Валерия молчала, прижав руку к груди мужа, судо­рожные рыдания рвали ей грудь. Рауль дал пройти при­ступу горя, и слезы блеснули на его пушистых ресницах, но, преодолевая слабость, он наклонился к жене, ста­раясь словами любви успокоить ее.

—   Не огорчай меня раздирающим душу отчаянием. Я оставляю тебе сына, и для него ты обязана беречь свое здоровье.

—  Если надо мной разразится такое горе, то, клянусь тебе, последую примеру твоей матери и посвящу нашему ребенку остаток дней моих.

Князь покачал головой.

—   Избави меня Бог принять подобный обет и осу­дить тебя на вечный траур. Я всегда считал кощунст­венной и противоестественной клятву, связывающую жи­вого человека с умершим. Предоставляю тебе, милая Валерия, устраивать свою жизнь по внушению сердца. Но раз мы коснулись этого грустного события, то по­зволь мне теперь же обратиться к тебе с просьбой. В левом ящике моего письменного стола ты найдешь письмо, запечатанное моей печатью и адресованное те­бе. Возьми его теперь же и храни не вскрывая. А если бог призовет меня к себе, то ровно через два года после то­го ты откроешь это письмо. Если желание и советы, ко­торые ты в нем найдешь, не будут тебе противны, то ты, надеюсь, их выполнишь. Эти строки докажут тебе, что тогда, как и теперь, моя любовь охраняет тебя.

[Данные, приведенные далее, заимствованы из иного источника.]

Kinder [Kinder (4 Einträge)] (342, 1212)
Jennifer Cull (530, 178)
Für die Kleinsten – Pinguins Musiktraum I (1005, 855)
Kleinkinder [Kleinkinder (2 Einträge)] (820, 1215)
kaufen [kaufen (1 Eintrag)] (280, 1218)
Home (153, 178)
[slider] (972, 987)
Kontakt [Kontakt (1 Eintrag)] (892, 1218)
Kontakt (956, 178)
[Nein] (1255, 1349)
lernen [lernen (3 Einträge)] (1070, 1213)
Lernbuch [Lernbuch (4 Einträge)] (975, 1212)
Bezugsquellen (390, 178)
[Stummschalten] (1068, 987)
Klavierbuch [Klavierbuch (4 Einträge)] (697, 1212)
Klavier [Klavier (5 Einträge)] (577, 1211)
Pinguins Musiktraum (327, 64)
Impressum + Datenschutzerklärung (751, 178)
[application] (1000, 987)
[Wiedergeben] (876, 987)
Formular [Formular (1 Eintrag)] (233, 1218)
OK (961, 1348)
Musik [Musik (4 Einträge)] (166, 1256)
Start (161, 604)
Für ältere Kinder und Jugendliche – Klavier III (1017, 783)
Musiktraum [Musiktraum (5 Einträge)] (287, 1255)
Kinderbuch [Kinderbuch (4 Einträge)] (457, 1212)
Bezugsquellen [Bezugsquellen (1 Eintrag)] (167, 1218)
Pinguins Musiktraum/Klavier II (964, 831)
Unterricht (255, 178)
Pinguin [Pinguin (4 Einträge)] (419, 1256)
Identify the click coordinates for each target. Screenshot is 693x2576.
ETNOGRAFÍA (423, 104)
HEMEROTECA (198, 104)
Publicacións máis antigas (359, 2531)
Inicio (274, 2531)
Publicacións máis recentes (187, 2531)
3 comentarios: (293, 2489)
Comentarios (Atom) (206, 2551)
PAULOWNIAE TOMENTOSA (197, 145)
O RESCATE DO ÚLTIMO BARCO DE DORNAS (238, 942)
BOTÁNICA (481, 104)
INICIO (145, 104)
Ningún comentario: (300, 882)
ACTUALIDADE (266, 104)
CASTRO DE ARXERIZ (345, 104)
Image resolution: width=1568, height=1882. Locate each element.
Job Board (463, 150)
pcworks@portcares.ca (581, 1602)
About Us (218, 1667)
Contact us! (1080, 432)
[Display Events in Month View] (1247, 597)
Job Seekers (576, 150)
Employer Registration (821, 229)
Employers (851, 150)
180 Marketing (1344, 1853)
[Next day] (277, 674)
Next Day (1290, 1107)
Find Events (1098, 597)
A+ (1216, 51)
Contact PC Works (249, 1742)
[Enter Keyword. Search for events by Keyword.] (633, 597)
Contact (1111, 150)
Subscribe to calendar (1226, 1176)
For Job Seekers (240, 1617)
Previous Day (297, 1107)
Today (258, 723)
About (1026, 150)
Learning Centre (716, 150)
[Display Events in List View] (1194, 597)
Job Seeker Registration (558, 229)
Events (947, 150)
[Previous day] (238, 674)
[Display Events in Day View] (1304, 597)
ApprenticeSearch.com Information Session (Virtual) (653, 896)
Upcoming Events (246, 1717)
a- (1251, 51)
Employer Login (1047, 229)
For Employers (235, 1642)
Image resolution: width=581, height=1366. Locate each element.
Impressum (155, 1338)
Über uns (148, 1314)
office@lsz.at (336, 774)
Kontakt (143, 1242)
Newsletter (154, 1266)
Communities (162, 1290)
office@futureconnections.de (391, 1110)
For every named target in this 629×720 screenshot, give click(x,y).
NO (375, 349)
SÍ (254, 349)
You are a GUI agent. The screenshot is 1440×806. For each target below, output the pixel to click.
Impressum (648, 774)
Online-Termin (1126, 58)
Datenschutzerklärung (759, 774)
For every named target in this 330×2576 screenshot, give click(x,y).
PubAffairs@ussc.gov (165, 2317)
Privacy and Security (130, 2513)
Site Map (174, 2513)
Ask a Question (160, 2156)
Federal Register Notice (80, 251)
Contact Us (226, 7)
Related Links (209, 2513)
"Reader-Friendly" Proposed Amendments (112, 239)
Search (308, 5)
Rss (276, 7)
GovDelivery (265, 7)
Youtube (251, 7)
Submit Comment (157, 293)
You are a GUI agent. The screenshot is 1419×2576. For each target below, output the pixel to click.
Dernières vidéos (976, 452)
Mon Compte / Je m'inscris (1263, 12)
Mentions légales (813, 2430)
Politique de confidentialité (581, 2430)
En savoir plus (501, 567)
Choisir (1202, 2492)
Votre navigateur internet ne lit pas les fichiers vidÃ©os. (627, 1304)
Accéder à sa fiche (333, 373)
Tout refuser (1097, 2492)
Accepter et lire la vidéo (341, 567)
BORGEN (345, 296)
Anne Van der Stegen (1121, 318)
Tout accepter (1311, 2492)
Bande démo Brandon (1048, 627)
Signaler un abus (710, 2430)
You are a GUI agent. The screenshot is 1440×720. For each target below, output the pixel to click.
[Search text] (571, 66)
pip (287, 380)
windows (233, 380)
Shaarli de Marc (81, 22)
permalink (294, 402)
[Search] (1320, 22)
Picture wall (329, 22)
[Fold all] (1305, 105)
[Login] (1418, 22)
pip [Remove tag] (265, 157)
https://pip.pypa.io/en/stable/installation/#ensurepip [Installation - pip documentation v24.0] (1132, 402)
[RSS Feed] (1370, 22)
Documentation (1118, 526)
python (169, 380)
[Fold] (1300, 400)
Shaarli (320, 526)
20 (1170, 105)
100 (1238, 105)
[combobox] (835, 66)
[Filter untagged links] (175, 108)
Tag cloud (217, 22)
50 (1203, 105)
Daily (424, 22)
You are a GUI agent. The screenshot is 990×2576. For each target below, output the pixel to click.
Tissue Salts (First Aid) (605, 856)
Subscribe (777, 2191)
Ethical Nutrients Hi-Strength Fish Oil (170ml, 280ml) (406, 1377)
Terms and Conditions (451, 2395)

Глубоко огорченная и взволнованная Валерия взя­ла письмо, поцеловала его и заперла в шкатулку, кото­рую всегда возила с собой.

—  Клянусь исполнить твое завещание, для меня свя­то все, что исходит от тебя. Но я все еще надеюсь, что ты выздоровеешь, и я буду иметь возможность вернуть тебе письмо не читая.

Прошло несколько недель. Чувствуя себя все сла­бее, Рауль выразил желание увидеть Антуанетту и Ру­дольфа, и Валерия тотчас телеграфировала им. Утром, в день приезда графа и его жены, Рауль велел отнести себя на стеклянную террасу.

—  Как ты себя чувствуешь, дорогой? — спросила Ва­лерия, оправляя ему подушки и закрывая ноги шелко­вым одеялом.

—   Я давно не чувствовал себя так хорошо, как се­годня, только меня клонит ко сну. Опусти занавеси и сядь рядом, я думаю, что усну немного до приезда наших гостей.

Княгиня поспешно исполнила желание мужа, придвинула кресло, взяла его руку и прислонилась к по­душкам. Улыбка счастья и благодарности скользнула на губах Рауля, а затем он закрыл глаза, и водвори­лась глубокая тишина.

Изнуренная постоянной тревогой и заботами, Вале­рия тоже слегка задремала. Она не слышала как глу­хой вздох вырвался из груди князя, и судорожно дер­нулось его тело; не слышала она и шума подъехавшей кареты, и только шаги, раздавшиеся на террасе, раз­будили ее. Она встала, тихонько освободила свою руку из холодной руки Рауля и обняла брата с невесткой.